Excerpts from a dataset
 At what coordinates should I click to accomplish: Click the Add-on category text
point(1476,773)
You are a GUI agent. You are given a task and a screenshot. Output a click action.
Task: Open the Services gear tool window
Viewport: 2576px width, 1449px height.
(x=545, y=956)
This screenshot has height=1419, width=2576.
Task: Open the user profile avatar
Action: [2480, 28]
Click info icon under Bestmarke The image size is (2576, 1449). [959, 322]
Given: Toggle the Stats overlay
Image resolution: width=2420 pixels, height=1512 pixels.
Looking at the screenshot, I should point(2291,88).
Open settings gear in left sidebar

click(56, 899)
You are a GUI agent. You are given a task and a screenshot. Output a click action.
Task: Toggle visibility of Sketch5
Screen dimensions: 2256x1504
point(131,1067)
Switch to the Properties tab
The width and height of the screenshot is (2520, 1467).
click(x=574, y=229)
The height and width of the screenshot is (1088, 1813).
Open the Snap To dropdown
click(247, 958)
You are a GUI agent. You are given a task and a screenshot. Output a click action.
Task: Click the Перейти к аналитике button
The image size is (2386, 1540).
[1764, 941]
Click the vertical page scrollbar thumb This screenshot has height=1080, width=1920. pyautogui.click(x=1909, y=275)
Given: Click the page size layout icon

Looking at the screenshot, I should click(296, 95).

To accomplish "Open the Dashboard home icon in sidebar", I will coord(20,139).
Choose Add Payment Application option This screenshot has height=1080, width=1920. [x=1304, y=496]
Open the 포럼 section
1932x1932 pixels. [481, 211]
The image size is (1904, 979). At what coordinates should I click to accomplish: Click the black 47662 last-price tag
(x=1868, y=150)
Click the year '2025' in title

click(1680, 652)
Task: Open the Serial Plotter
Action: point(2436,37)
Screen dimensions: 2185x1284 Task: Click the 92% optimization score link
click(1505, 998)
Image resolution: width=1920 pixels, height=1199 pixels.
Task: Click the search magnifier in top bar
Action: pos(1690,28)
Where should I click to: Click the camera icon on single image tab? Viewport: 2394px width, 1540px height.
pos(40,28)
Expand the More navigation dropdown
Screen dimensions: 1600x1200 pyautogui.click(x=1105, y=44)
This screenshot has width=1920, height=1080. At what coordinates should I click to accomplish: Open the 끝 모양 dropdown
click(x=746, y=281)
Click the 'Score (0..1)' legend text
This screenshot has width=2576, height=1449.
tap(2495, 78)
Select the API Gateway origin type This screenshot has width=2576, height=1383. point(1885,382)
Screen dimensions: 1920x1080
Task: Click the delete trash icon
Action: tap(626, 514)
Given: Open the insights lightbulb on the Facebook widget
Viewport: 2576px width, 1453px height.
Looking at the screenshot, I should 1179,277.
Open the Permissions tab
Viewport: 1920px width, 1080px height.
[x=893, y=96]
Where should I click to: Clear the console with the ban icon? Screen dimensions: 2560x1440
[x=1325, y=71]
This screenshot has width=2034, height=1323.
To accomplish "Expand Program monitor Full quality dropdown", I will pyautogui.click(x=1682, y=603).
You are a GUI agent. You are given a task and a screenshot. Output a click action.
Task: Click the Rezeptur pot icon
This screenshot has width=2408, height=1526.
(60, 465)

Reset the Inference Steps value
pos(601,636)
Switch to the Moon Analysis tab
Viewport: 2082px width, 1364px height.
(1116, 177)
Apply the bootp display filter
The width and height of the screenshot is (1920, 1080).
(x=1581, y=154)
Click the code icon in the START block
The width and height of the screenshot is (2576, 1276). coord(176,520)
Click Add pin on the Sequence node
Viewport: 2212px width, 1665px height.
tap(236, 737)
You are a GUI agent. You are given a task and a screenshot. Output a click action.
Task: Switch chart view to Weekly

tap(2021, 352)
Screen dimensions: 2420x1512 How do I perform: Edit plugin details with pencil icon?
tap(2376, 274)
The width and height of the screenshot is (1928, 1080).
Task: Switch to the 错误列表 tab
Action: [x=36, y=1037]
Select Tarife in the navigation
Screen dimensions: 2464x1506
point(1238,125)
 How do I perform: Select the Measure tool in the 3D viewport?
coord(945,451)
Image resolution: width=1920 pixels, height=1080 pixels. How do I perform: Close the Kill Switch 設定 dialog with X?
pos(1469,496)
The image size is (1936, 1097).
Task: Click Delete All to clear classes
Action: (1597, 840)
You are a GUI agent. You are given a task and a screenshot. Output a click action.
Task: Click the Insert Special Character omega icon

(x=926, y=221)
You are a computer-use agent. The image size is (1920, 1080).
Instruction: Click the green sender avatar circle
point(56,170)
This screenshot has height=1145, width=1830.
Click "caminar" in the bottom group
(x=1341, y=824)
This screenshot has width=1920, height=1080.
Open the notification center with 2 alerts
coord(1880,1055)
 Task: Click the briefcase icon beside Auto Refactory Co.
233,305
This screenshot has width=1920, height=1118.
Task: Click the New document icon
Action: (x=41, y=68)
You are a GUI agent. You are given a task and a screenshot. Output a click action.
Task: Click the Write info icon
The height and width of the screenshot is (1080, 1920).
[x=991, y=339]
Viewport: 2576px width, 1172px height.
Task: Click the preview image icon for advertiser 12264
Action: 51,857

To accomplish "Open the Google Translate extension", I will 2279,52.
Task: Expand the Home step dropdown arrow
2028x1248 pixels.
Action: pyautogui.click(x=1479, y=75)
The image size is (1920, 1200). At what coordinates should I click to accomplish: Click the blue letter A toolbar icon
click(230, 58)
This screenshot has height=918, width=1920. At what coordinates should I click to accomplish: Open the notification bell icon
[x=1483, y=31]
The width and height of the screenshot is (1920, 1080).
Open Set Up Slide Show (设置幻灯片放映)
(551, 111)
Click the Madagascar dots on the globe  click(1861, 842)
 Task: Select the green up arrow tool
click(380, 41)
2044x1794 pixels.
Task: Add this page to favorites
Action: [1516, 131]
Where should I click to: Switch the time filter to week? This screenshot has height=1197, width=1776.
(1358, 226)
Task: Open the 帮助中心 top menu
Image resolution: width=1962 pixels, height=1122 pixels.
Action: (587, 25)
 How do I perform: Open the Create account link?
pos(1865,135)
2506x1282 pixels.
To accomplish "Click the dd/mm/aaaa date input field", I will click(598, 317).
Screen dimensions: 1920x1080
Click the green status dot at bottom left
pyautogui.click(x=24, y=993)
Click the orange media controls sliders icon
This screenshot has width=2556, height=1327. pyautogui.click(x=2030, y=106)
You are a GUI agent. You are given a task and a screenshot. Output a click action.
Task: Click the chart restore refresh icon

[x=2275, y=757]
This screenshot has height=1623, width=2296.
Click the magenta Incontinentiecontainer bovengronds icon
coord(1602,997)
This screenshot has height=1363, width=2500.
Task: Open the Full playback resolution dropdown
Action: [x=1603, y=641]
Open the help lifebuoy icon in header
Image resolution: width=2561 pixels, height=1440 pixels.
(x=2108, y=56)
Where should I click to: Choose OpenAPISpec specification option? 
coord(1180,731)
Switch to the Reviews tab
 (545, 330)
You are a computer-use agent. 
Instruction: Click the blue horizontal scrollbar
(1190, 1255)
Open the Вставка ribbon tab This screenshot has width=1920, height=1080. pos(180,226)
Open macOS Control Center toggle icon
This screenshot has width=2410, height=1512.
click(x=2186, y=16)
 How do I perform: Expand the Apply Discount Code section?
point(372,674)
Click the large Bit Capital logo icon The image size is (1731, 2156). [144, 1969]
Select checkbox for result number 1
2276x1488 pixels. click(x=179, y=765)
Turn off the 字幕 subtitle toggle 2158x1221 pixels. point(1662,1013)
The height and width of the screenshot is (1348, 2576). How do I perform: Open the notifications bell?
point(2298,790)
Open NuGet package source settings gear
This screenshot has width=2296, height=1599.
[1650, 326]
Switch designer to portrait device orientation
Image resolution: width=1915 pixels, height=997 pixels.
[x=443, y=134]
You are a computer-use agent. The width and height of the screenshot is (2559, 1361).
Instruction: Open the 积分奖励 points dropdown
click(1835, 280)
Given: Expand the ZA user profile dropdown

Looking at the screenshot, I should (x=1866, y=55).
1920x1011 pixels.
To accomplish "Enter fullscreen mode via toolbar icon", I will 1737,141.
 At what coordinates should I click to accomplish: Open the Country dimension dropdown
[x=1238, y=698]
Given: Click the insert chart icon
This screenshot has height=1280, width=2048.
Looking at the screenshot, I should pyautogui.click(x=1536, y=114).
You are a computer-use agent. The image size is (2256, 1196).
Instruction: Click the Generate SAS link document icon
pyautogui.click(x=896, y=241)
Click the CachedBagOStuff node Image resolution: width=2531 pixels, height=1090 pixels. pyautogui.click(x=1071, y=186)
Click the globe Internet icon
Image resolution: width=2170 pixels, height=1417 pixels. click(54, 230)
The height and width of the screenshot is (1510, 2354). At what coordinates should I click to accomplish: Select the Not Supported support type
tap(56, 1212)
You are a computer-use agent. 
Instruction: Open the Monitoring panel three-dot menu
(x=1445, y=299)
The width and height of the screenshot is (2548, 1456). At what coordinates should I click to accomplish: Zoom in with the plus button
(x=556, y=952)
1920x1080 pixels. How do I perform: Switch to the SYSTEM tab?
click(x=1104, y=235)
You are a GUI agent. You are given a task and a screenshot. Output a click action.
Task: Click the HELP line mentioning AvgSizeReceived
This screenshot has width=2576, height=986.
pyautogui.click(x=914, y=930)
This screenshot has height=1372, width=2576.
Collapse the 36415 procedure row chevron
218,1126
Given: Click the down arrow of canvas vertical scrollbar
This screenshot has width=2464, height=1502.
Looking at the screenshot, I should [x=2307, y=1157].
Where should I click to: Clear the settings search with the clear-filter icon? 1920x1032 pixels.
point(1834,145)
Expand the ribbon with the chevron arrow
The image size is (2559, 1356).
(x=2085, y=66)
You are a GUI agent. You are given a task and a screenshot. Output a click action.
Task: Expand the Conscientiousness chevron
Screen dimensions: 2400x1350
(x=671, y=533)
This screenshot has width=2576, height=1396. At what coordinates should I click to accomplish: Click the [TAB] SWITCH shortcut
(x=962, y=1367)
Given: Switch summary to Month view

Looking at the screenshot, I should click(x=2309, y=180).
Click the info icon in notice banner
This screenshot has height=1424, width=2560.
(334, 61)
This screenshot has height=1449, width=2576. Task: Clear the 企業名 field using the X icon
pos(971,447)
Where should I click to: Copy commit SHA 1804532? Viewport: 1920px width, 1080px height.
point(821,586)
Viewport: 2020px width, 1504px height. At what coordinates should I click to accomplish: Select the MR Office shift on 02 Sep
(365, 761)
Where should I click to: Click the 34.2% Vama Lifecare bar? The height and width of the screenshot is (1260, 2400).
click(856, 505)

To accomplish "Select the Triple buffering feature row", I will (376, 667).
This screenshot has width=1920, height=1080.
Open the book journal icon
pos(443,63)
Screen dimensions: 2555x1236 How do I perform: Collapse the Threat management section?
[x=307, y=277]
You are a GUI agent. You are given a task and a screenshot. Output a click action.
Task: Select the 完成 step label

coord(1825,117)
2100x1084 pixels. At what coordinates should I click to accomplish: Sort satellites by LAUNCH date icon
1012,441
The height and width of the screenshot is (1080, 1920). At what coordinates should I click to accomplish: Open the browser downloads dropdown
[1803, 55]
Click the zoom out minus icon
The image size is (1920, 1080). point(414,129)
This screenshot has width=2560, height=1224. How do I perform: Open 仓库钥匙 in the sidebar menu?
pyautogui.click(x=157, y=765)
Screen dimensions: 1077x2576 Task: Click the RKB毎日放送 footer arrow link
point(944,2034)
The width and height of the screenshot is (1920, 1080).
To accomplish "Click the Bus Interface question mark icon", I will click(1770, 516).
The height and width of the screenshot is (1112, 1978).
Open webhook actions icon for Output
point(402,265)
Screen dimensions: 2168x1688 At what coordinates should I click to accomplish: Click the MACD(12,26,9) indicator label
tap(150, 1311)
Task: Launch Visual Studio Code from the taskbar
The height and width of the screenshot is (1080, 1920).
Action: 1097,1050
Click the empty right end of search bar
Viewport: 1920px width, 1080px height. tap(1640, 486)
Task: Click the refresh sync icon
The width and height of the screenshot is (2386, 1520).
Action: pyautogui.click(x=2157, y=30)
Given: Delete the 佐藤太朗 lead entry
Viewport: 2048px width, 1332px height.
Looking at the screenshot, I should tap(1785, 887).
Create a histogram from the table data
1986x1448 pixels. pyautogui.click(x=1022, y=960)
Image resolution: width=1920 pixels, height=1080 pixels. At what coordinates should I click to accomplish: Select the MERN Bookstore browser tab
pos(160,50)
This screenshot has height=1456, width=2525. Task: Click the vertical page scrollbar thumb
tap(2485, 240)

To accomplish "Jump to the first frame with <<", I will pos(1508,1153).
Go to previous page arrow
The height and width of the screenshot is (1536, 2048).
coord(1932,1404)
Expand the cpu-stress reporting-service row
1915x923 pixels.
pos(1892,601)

WHAT YOU NEED TO DO
Write down again the exact lines running from the beginning of the data to the line containing "Given: Toggle the Stats overlay", with both ends included.

RESULT
 At what coordinates should I click to accomplish: Click the Add-on category text
point(1476,773)
You are a GUI agent. You are given a task and a screenshot. Output a click action.
Task: Open the Services gear tool window
Viewport: 2576px width, 1449px height.
(x=545, y=956)
This screenshot has height=1419, width=2576.
Task: Open the user profile avatar
Action: [2480, 28]
Click info icon under Bestmarke The image size is (2576, 1449). [959, 322]
Given: Toggle the Stats overlay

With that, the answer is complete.